(Assignment): Skip every picture. Print each line from the one containing "Where should I" through the end of the records below, word for word.

(Supplied information):
<<<<

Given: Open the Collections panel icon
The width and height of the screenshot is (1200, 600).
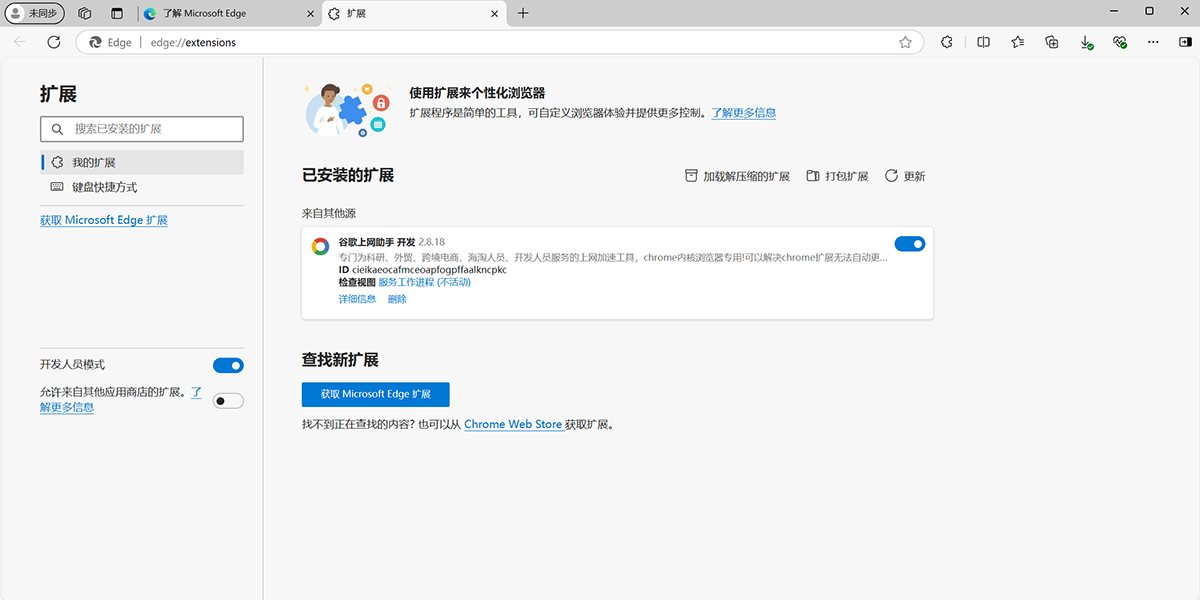Looking at the screenshot, I should tap(1051, 42).
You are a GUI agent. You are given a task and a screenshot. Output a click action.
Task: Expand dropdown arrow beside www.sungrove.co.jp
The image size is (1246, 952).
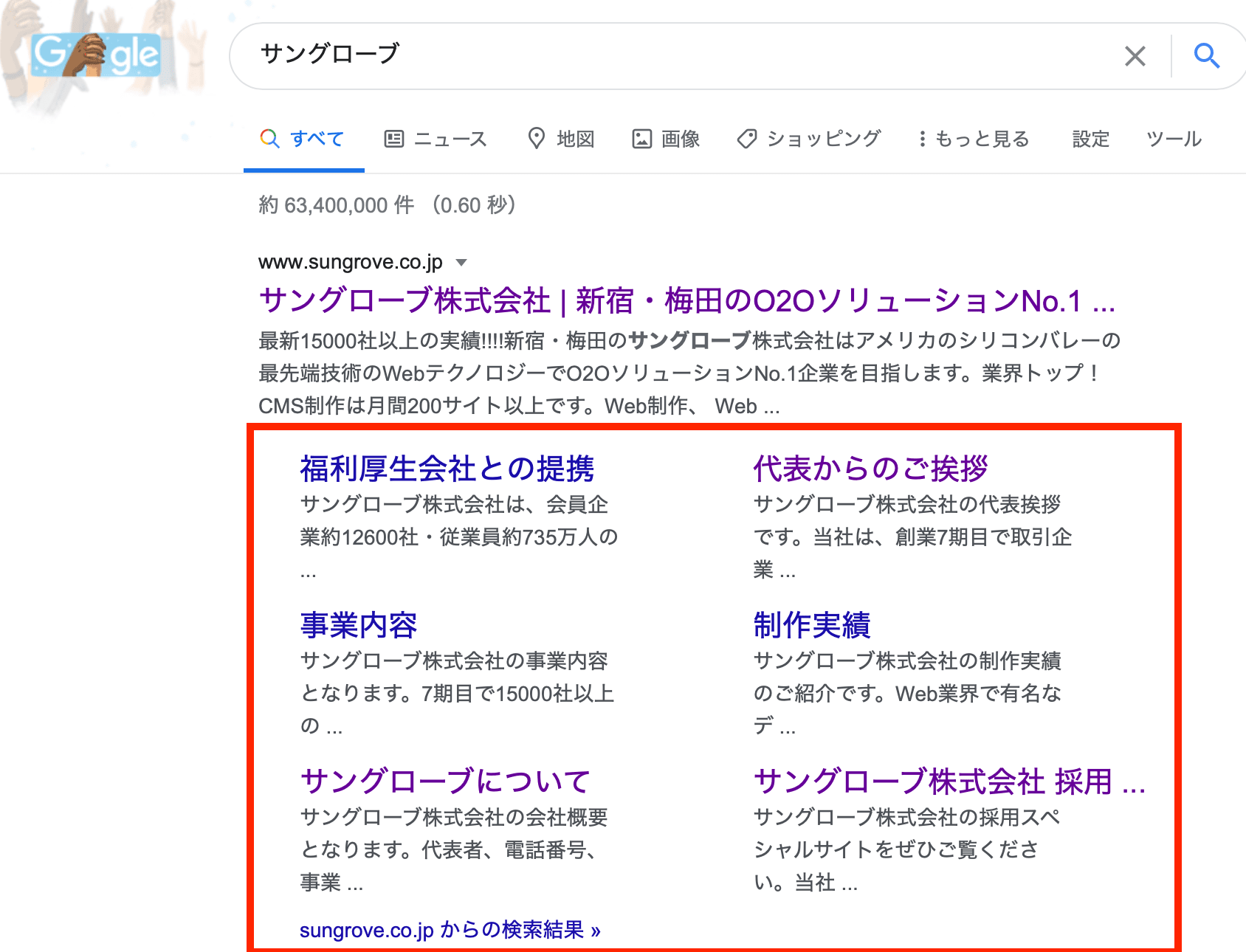(461, 263)
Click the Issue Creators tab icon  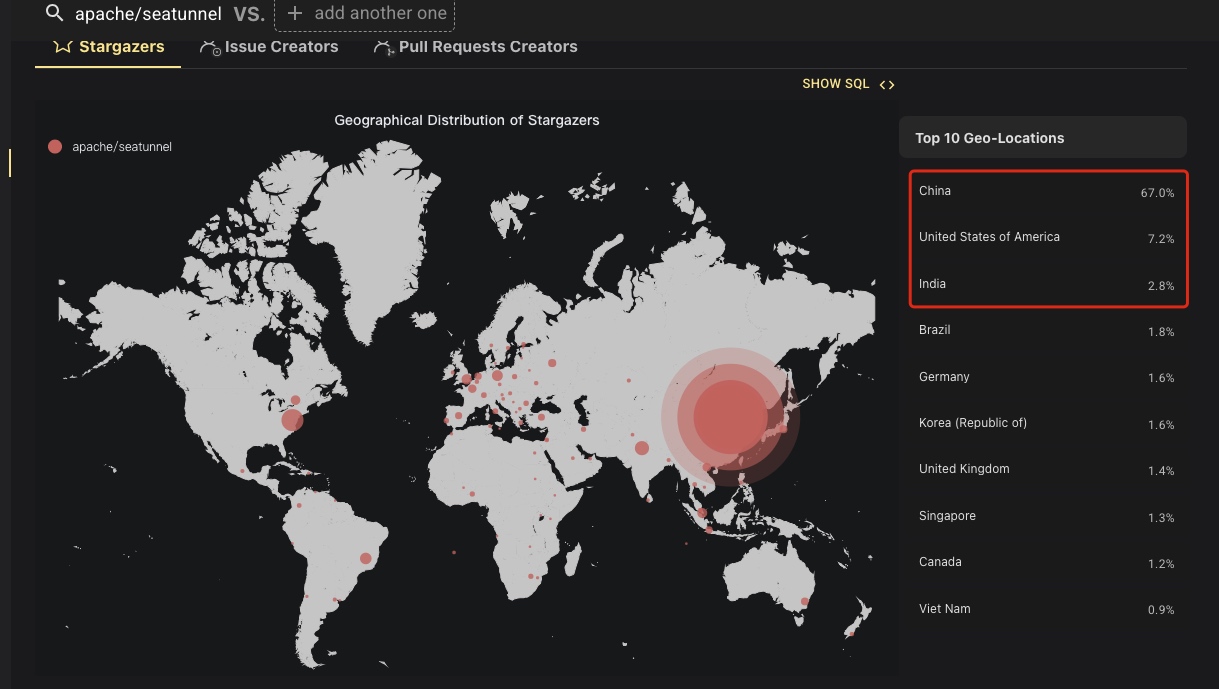pyautogui.click(x=210, y=48)
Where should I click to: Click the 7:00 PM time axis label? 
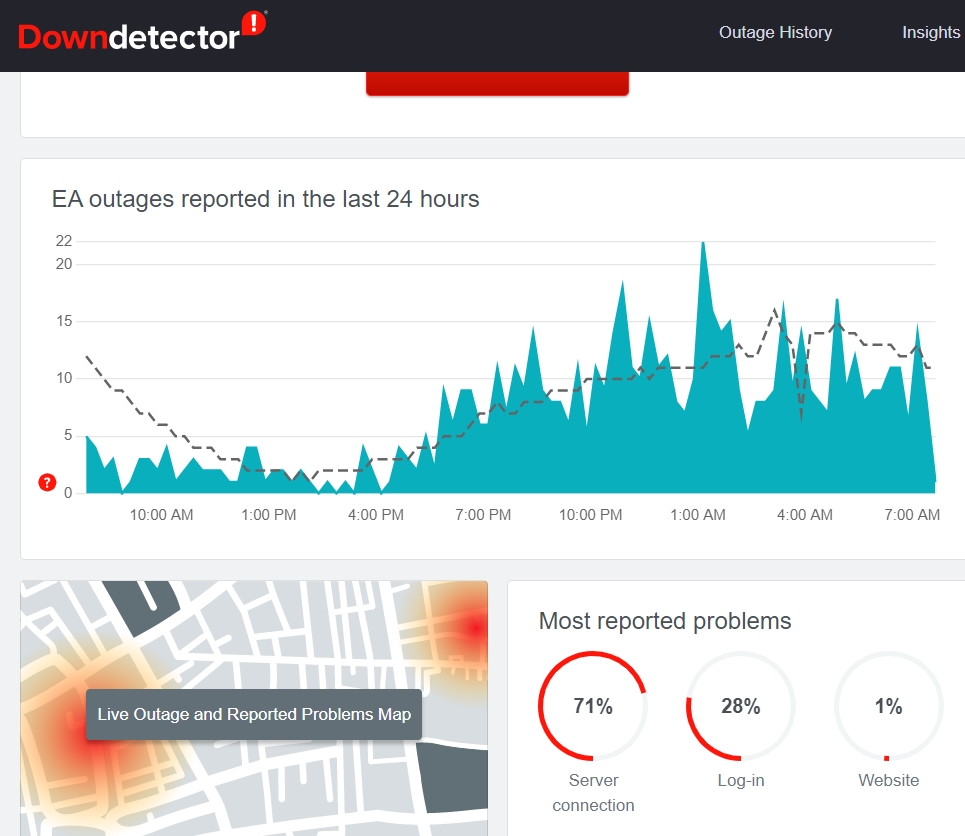(x=483, y=515)
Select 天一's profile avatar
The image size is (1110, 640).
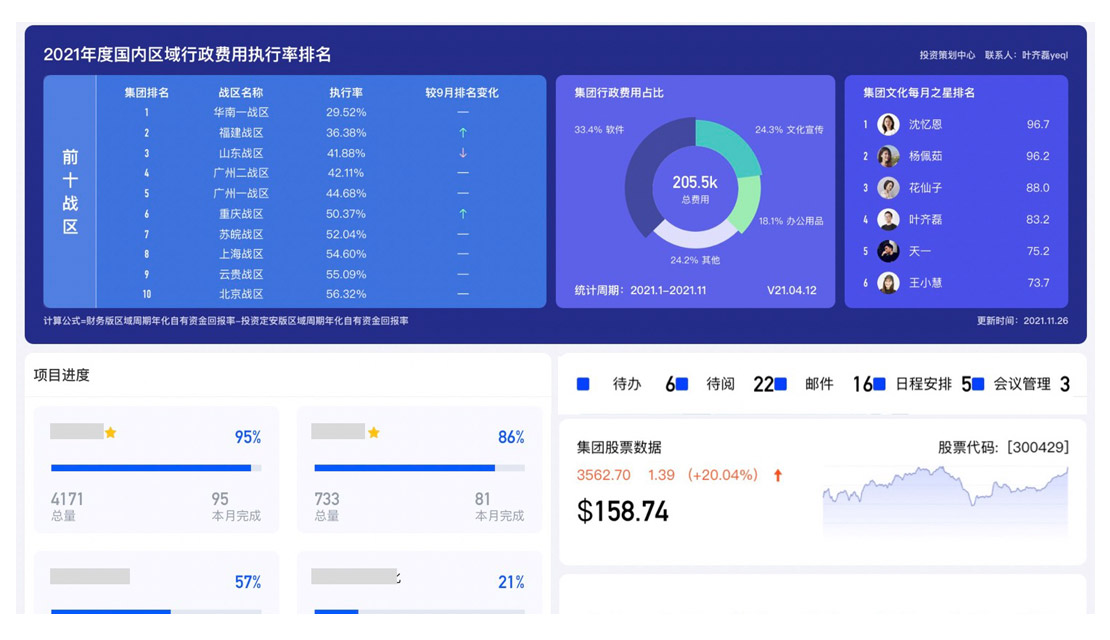pyautogui.click(x=888, y=252)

>>>>

(Response to this exercise):
Where should I click to: Click the 7:00 PM time axis label? 
(x=483, y=515)
Select 天一's profile avatar
The image size is (1110, 640).
pyautogui.click(x=888, y=252)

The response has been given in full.